Leadership is the indispensable ingredient for any concerted effort toward a common goal, and leaders require strong communication skills as they reconcile, shape, sharpen, and focus ideas so that they are actionable.

The Corporation Joint Advisory Committee on Institute-Wide Affairs brings together corporation members, alumni, faculty, and undergraduate and graduate students to raise issues for deliberation and action. One issue raised by graduate students in past years has been that technical and scientific leadership alone is not sufficient for success in today’s multidimensional, team-driven global environment.

Today’s MIT is squarely in the business of producing leaders. For example, the Sloan School of Management has launched the MIT Leadership Center to add leadership training to the business and technical expertise of management (sloanleadership.mit.edu). The MIT Entrepreneurship Center seeks not only to train technology leaders but to enable MIT to be an institutional leader in entrepreneurship worldwide (entrepreneurship.mit.edu). LeaderShape is an intensive, six-day residential program for undergraduates that challenges its participants to gain self-awareness through exercises, assessments, team-building, and group problem-solving (web.mit.edu/leadershape/www). The MIT Venture Mentoring Service was created by alumni to provide advice, experience, and real-world ballast to help startups reach the next stage of development (web.mit.edu/vms). The MIT Public Service Center gives students an avenue for implementing innovative community service ideas in the Boston area and around the globe (web.mit.edu/mitpsc). The Center for Reflective Community Practice links community activists with technologists and educators (crcp.mit.edu).

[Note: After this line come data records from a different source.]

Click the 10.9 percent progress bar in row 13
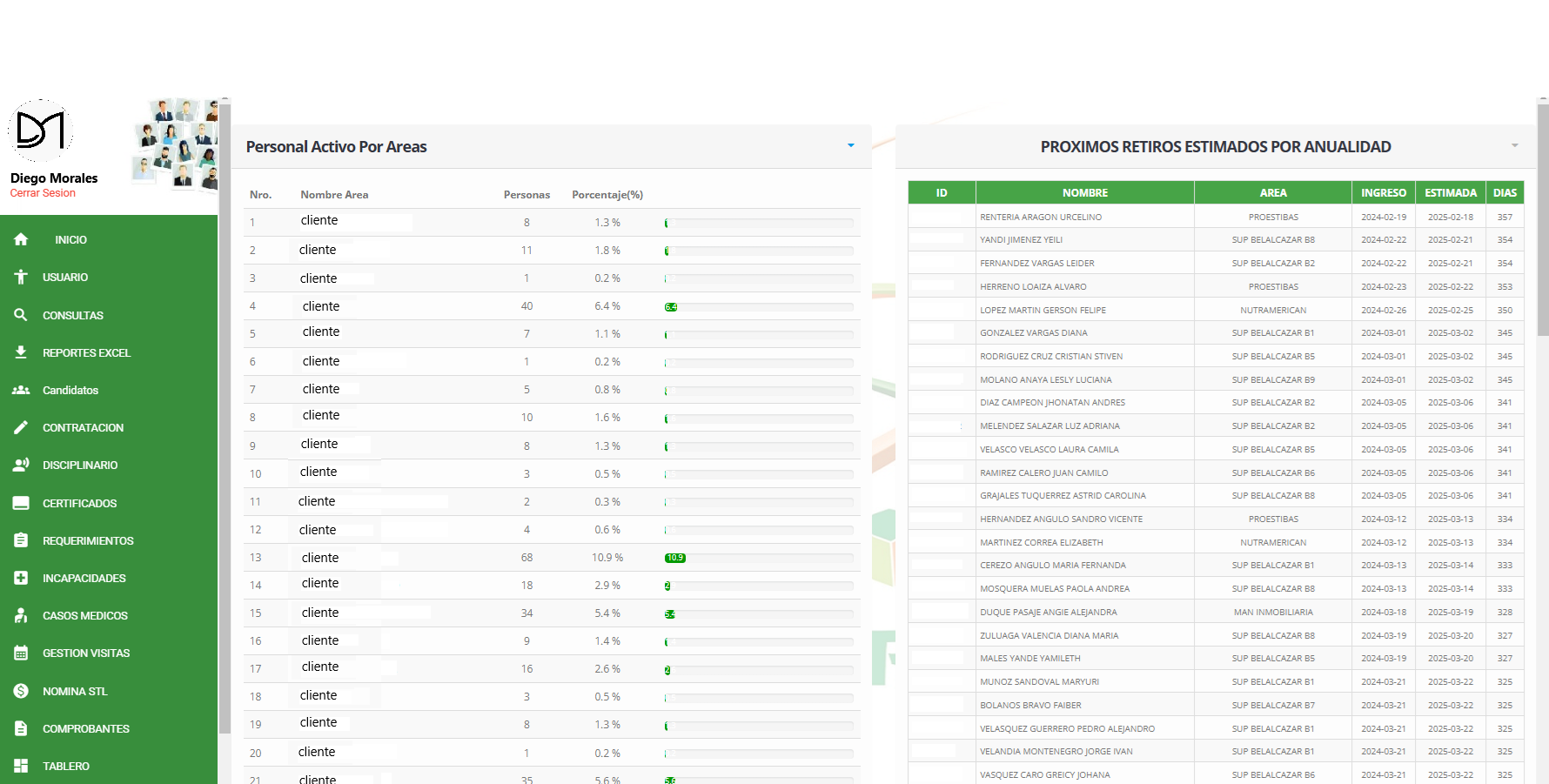Screen dimensions: 1549x784 (x=758, y=558)
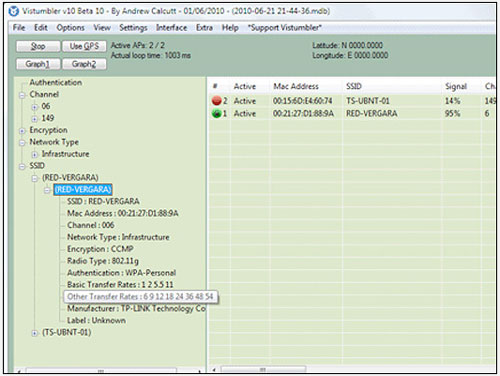Show Graph2 view

[x=84, y=64]
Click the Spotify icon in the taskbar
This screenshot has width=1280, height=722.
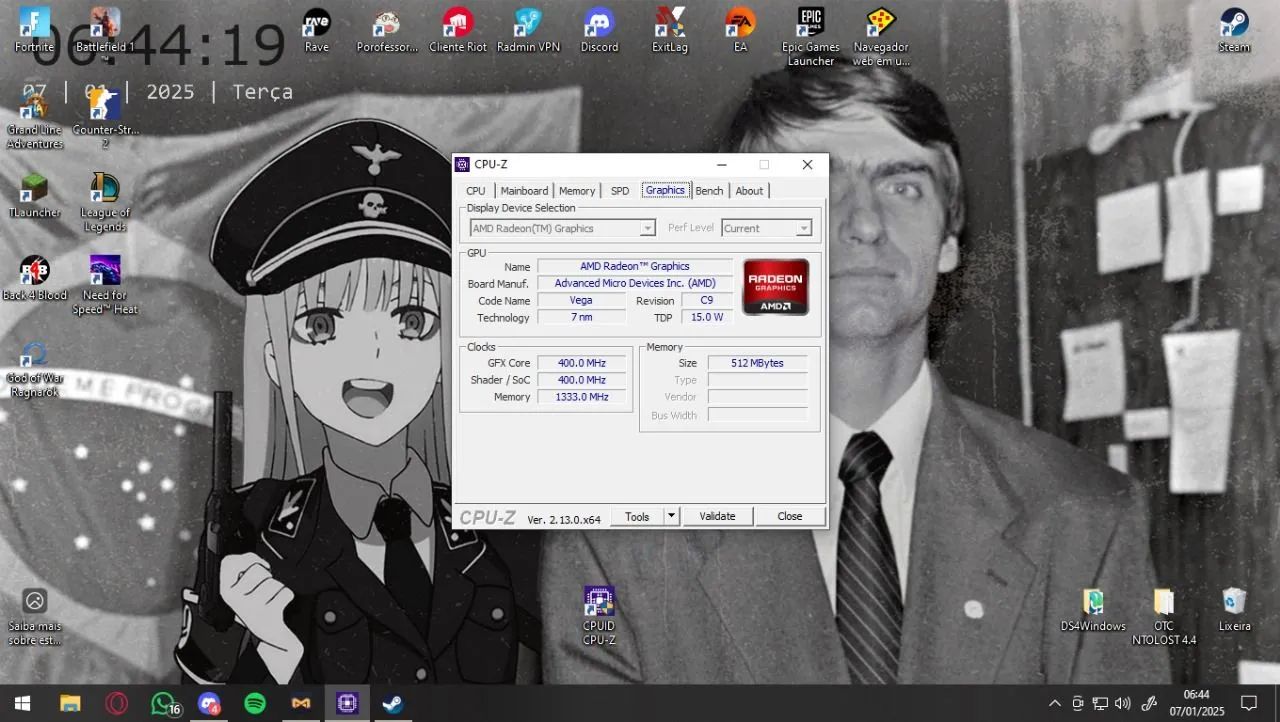255,703
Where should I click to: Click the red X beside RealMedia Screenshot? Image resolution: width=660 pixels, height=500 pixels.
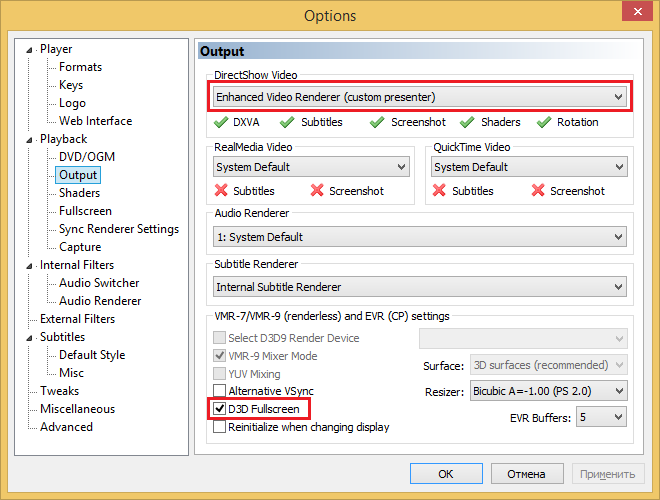click(317, 191)
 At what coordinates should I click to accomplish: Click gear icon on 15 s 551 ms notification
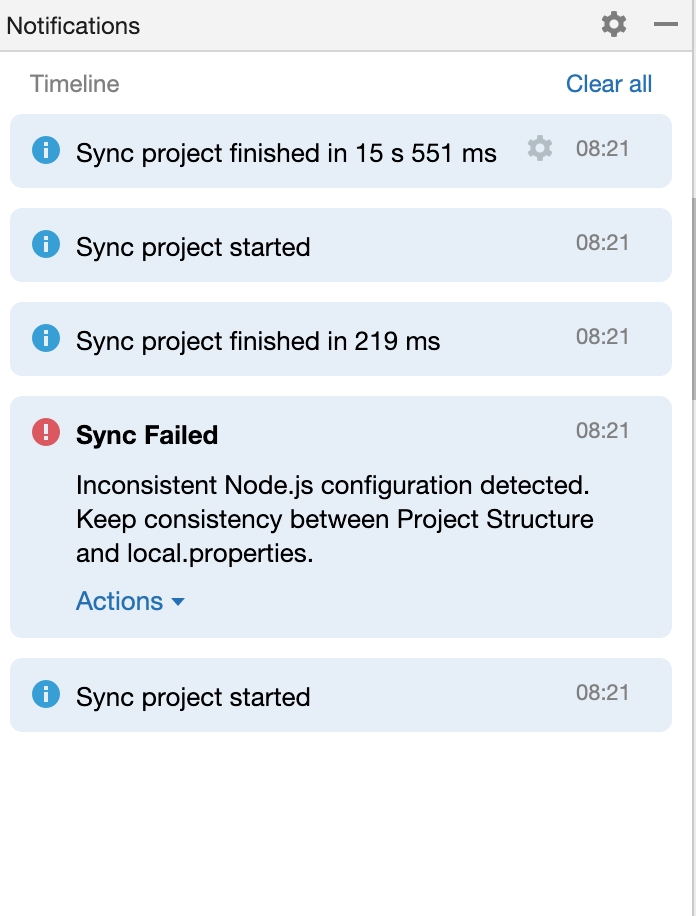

The MIT Alumni Association also depends on leadership at all levels: leading clubs and affinity groups, starting new initiatives, being active as national officers, and helping to fund MIT’s many endeavors. The Women’s Leadership Conference, to be held this spring, and the Alumni Leadership Conference, held every fall, bring together alumni leaders. As L. Robert Johnson ’63, a past MITAA president, said, “Leadership in this sense is identifying and building programs and services that motivate alumni/ae to get connected to the Institute and each other in whatever ways they find rewarding.” One can say that MITAA activities provide continuing education in leadership for alumni.

During the trip to Tanzania, our band of MIT alumnae travelers enjoyed the special privilege of meeting extraordinary Tanzanian women who had organized themselves to improve the lives of their families and villages. With courage they face the perhaps insoluble task of preserving their traditions while engaging the cash economy to meet such basic human needs as education, health care, clean water, and sustainable energy production. The women in those groups, and especially their leaders, were inspiring examples of the power of leadership.

Linda Sharpe ’69 is president of the MIT Alumni Association.